Cash's black suit sits easy on Aussie

Tex Perkins as Johnny Cash and Rachael Tidd as June Carter Cash. Photo supplied.
Tex Perkins as Johnny Cash and Rachael Tidd as June Carter Cash. Photo supplied.
To fully celebrate the life and music of Johnny Cash requires an examination of both his early and more recent work, says Tex Perkins, star of touring stage show The Man In Black. Shane Gilchrist reports.

Rootsy soul-man, storytelling singer-songwriter, bar-room belteree Australian musician Tex Perkins has a long back catalogue. Yet, despite the success of a career approaching 30 years, Perkins admits his latest incarnation - as Johnny Cash - couldn't have been better timed.

Having made its debut in Australia in mid-2009, The Man In Black: The Johnny Cash Story has not only sated Perkins' long-held passion for the late US star's music, but by keeping him out of the studio for a good while, the stage show has also enabled Perkins to avoid conceding any money to a record company via a clause that demanded royalties for 12 months after his contract officially ended.

Perkins' long career features nine albums with Aria Award-winning roots outfit The Cruel Sea, the same number with pub rockers The Beasts of Bourbon, three stripped-back country releases as Tex, Don (Walker) and Charlie (Owen) and four albums under the moniker Tex Perkins & The Dark Horses.

Yet to suggest Perkins' role as Cash is somewhat chameleonic is to miss tracing an essential arc in his career, which is that much of the music he plays is wrapped in the dust and dank of the USA's southern states.

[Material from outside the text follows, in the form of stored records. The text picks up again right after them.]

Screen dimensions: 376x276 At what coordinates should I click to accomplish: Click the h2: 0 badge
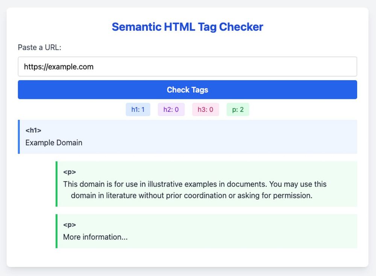coord(171,110)
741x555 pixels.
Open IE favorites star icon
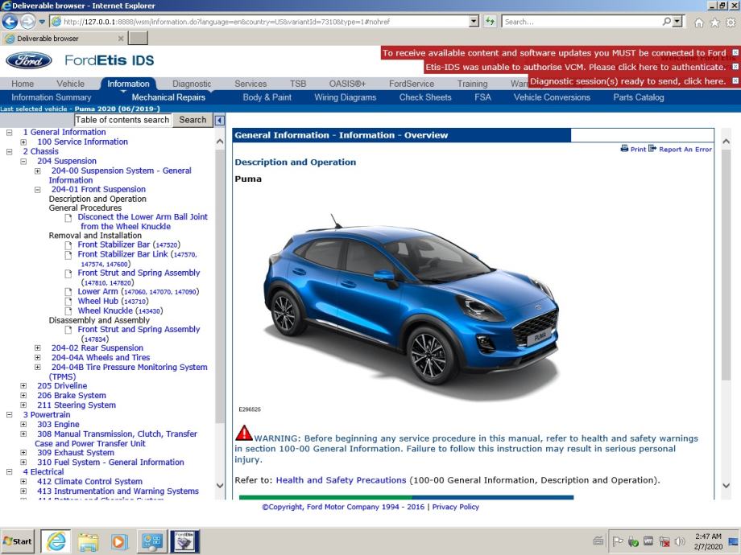pos(714,23)
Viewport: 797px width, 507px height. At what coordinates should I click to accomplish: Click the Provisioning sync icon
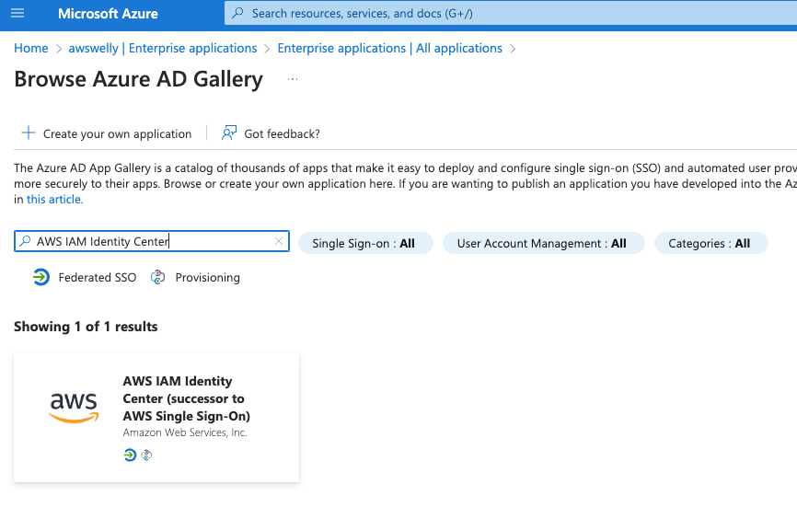(x=158, y=277)
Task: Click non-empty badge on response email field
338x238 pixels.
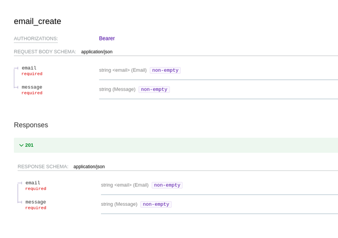Action: (167, 185)
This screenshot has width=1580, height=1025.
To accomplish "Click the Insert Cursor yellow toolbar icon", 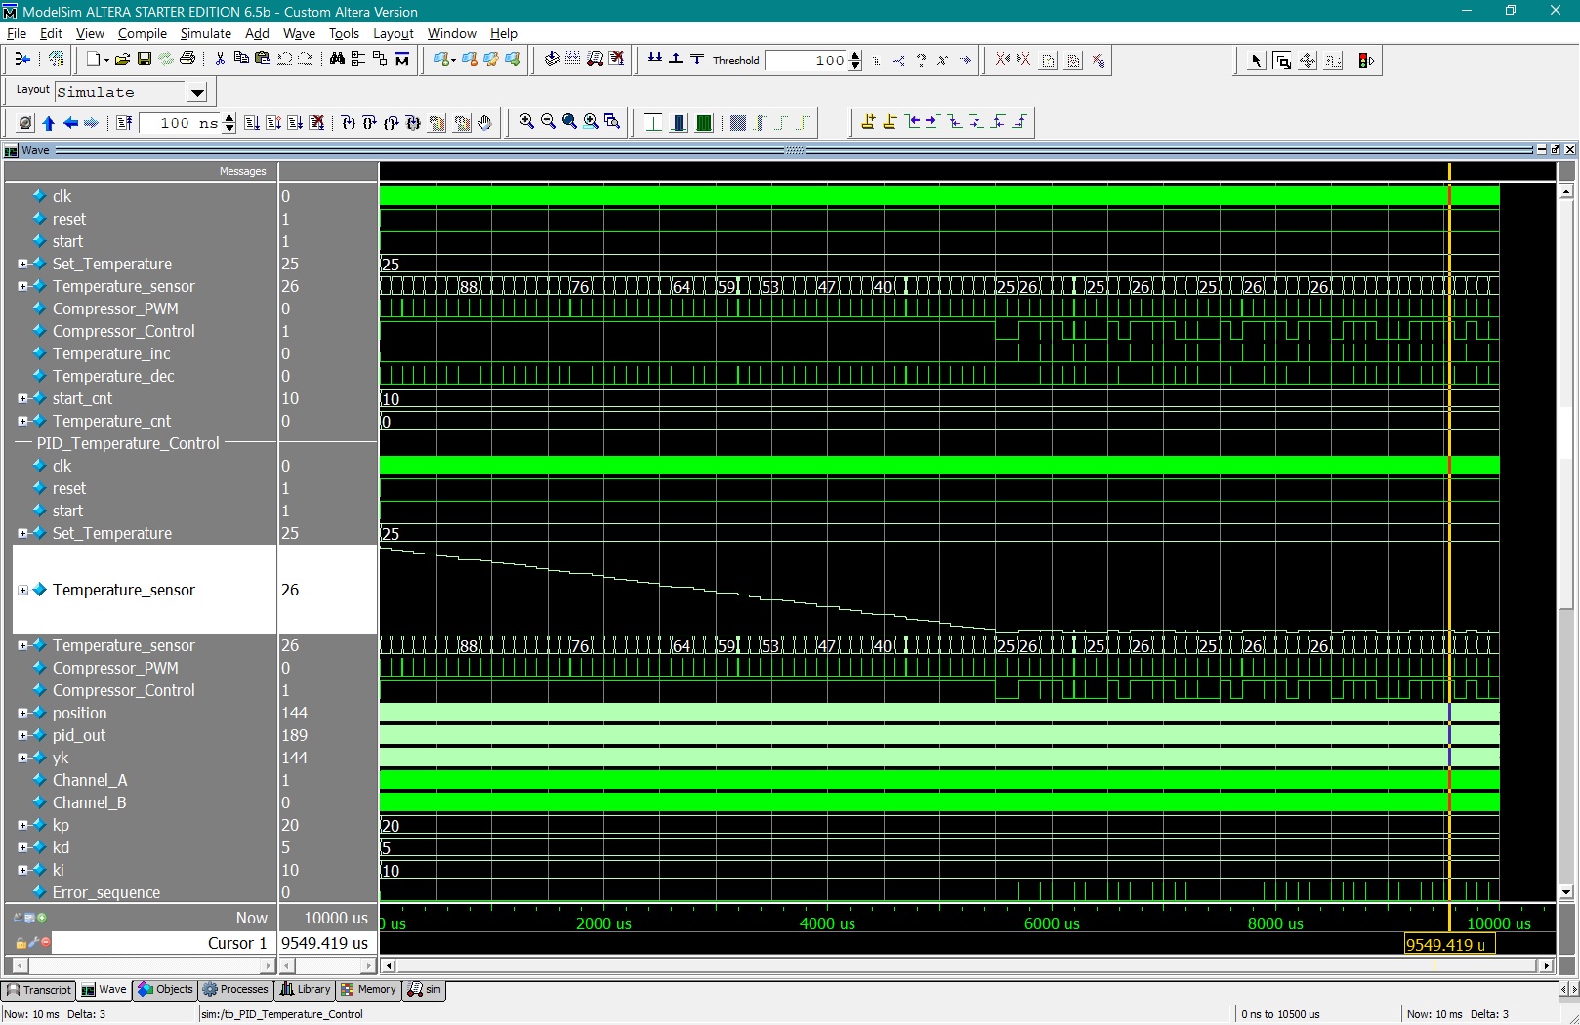I will [868, 122].
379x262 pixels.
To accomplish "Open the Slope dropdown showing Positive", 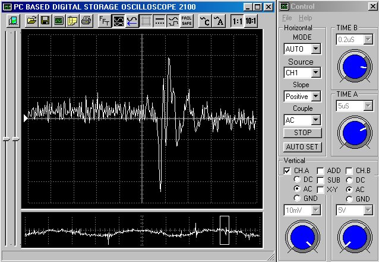I will pyautogui.click(x=315, y=96).
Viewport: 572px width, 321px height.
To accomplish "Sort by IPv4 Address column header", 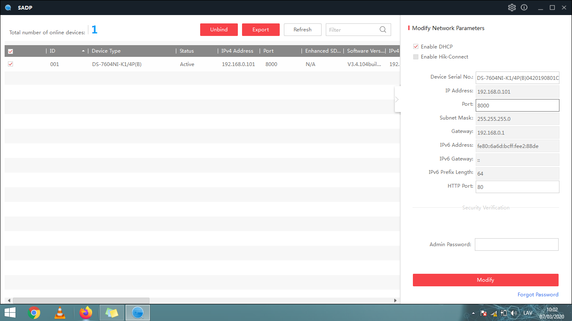I will [237, 51].
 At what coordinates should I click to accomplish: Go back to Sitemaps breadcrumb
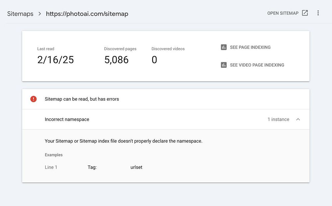(20, 14)
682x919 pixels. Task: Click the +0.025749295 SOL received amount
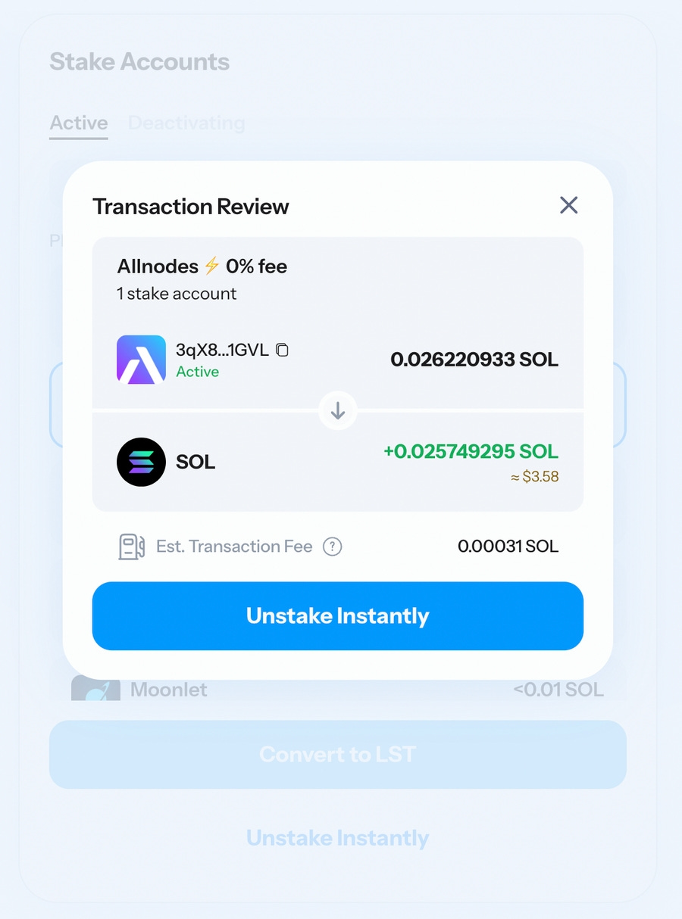coord(471,451)
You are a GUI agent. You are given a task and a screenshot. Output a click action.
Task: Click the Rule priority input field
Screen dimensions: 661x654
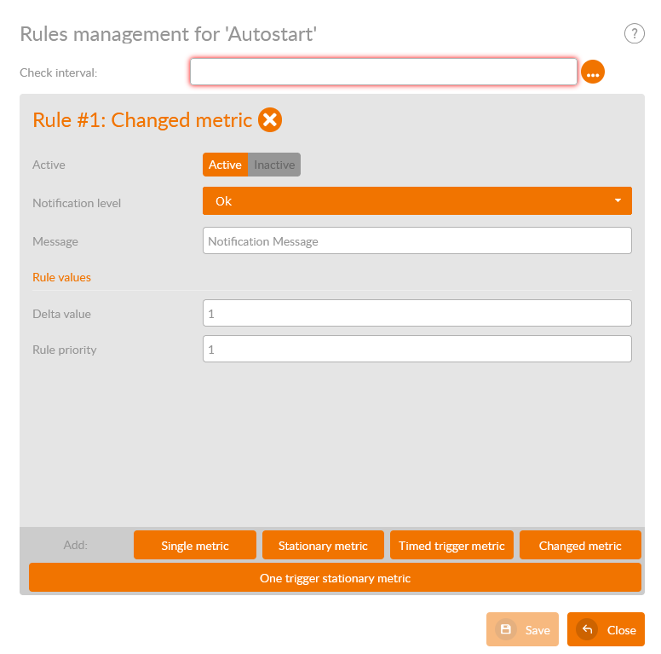coord(417,350)
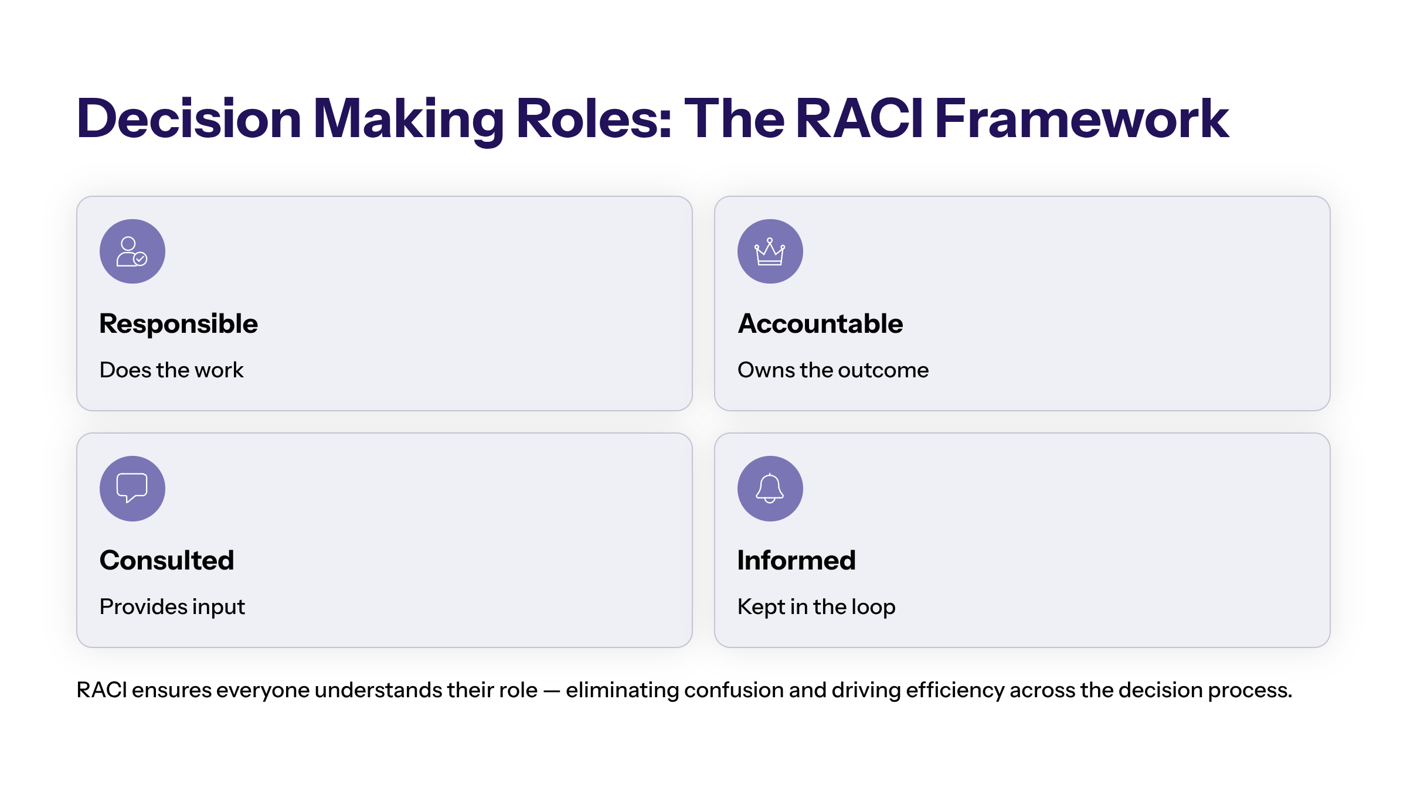This screenshot has width=1407, height=791.
Task: Select the "Provides input" description text
Action: [172, 607]
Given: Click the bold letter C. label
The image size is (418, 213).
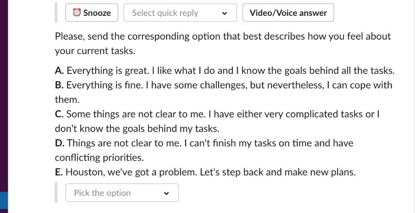Looking at the screenshot, I should [x=59, y=114].
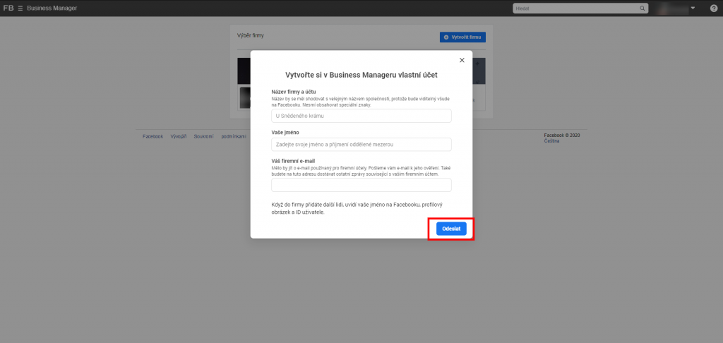The width and height of the screenshot is (723, 343).
Task: Expand the account dropdown arrow
Action: point(693,8)
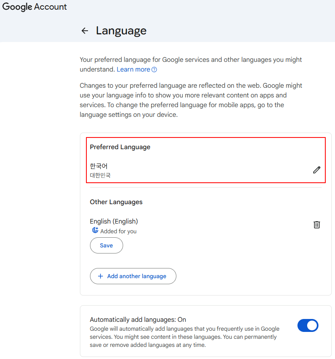Open the Learn more link

[x=133, y=70]
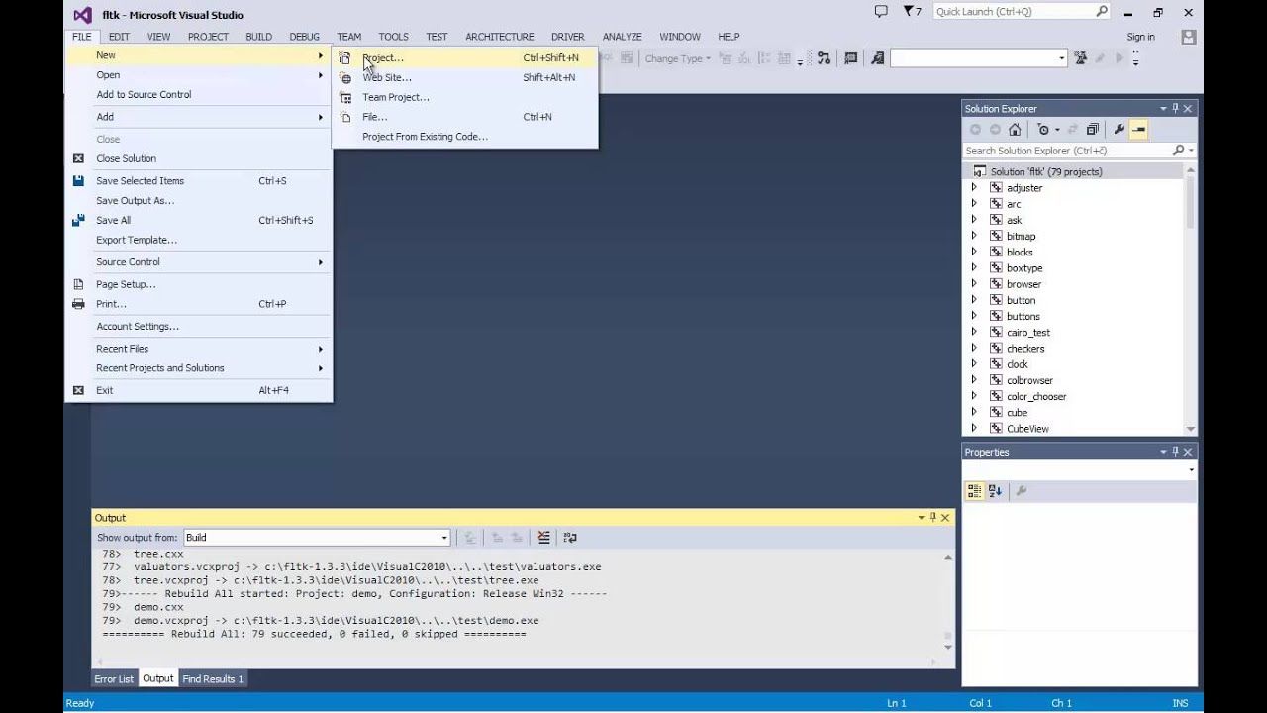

In fact, his first band, The Dum Dums, a cow-punk outfit he started with a few fellow teens in Brisbane in the early 1980s, boasted a set-list comprising 50% Cash songs.

"I learned to sing doing Cash songs. I've been a fan since I was six. I know this material very well," Perkins explains from Rotorua earlier this week.

"One of the reasons this show works is that it's not that much of a stretch for me to act or impersonate him. My lifestyle and music fits well with his songs. I have had to roll my 'rrrs' a bit more, but I play my natural game.

"We honour the music as much as possible but I think it's important to play your natural game as opposed to giving a meticulously detailed impersonation.

It's important the audience gets the sense there is something real on stage."

As Cash, Perkins has performed more than 120 shows, a run that continues with the New Zealand tour, which includes a show at Dunedin's Mayfair Theatre this Wednesday, July 6.

Rachael Tidd, who plays Johnny's wife June Carter Cash, has also been there from the start, backed by an accomplished line-up known as the Tennessee Four (Steve Hadley, musical director and bass guitar; David Folley, drums; Shannon Bourne, guitar; and Shane Reilly, guitar).

"We not only know our chops, but we know each other as well," Perkins says.

"We've developed that telepathy that all good bands should. Along the way we have had to have stand-in musicians here and there because the players all have other careers, but Rachael and I have been there from the start."

Perkins says that although The Man In Black deals mostly with Cash's early career - and thus includes staples such as Ring of Fire, I Walk The Line, Folsom Prison Blues and Jackson, there are also nods to Cash's more recent work.

"I think the last 10 years are equally important as the first 10 of his career. The '80s weren't kind to very many artists ... he certainly came good in the Rick Rubin-American Recordings period.

"There are some songs you have to do, but some songs we can bench and bring in others. It keeps it fresh for us and keeps people guessing, too.

"Hurt is a really great song as far as the narrative of the show goes; it deals with the end of June and Johnny's lives.

"I had a hand in writing the script. The original writer was an old bloke and he didn't even know about the last 10 years of Cash's career.

"He had a very successful late career as well and you have to address that."

• The Man In Black: The Johnny Cash Story will be performed at the Westpac Mayfair Theatre, Dunedin, this Wednesday, July 6.